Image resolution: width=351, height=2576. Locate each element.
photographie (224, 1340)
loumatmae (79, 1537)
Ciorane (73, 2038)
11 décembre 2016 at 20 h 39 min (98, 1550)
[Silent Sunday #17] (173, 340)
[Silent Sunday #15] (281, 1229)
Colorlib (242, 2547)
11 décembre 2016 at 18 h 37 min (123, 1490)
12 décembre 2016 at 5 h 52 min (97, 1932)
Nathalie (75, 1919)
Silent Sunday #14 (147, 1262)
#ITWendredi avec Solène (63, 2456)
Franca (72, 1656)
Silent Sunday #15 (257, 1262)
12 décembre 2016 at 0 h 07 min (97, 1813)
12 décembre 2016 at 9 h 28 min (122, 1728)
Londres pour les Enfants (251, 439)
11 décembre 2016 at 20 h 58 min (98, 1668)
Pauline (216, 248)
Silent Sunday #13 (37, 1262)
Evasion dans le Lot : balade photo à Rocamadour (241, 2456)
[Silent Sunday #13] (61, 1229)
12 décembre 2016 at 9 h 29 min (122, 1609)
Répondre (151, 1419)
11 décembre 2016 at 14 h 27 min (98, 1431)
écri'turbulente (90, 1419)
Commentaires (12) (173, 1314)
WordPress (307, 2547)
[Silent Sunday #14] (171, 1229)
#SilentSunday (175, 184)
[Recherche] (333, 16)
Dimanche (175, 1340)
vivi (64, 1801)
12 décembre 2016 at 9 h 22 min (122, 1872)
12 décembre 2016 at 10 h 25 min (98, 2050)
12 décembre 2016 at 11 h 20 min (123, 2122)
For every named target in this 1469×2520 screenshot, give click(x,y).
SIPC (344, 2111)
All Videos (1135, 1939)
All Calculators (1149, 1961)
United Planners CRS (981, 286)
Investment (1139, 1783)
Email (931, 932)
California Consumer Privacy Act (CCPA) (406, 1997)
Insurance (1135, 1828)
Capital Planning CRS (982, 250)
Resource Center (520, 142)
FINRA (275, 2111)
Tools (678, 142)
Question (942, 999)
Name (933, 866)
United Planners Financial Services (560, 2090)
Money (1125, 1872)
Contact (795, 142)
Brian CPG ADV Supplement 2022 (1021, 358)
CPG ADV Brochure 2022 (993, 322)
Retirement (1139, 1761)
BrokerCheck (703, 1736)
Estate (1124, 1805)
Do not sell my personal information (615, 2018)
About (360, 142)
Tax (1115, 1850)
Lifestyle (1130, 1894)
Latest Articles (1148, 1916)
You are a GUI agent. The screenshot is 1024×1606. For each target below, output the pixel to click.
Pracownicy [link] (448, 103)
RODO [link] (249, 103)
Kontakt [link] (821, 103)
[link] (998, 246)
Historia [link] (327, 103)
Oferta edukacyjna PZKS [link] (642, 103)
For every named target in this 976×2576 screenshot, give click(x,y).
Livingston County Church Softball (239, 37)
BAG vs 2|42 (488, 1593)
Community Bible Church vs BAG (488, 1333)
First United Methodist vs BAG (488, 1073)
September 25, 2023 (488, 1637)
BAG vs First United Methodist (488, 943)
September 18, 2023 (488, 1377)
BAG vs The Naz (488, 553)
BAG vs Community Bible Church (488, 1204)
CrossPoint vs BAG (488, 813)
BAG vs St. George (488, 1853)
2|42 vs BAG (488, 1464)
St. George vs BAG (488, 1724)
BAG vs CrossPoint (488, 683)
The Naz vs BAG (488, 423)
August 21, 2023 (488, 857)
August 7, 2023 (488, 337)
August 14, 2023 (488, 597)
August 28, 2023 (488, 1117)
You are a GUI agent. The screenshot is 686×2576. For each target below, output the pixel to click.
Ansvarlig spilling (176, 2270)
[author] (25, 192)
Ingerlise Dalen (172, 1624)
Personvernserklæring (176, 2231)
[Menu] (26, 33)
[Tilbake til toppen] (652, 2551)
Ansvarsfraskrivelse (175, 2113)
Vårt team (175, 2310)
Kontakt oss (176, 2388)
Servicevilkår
....................
## WORK INSTRUCTIONS
Please go through the listing and return each line that has "every" in it.

## TASK SOLUTION
For every named target in this 1469×2520 screenshot, give click(x,y).
For every named target in this 976×2576 screenshot, give click(x,y).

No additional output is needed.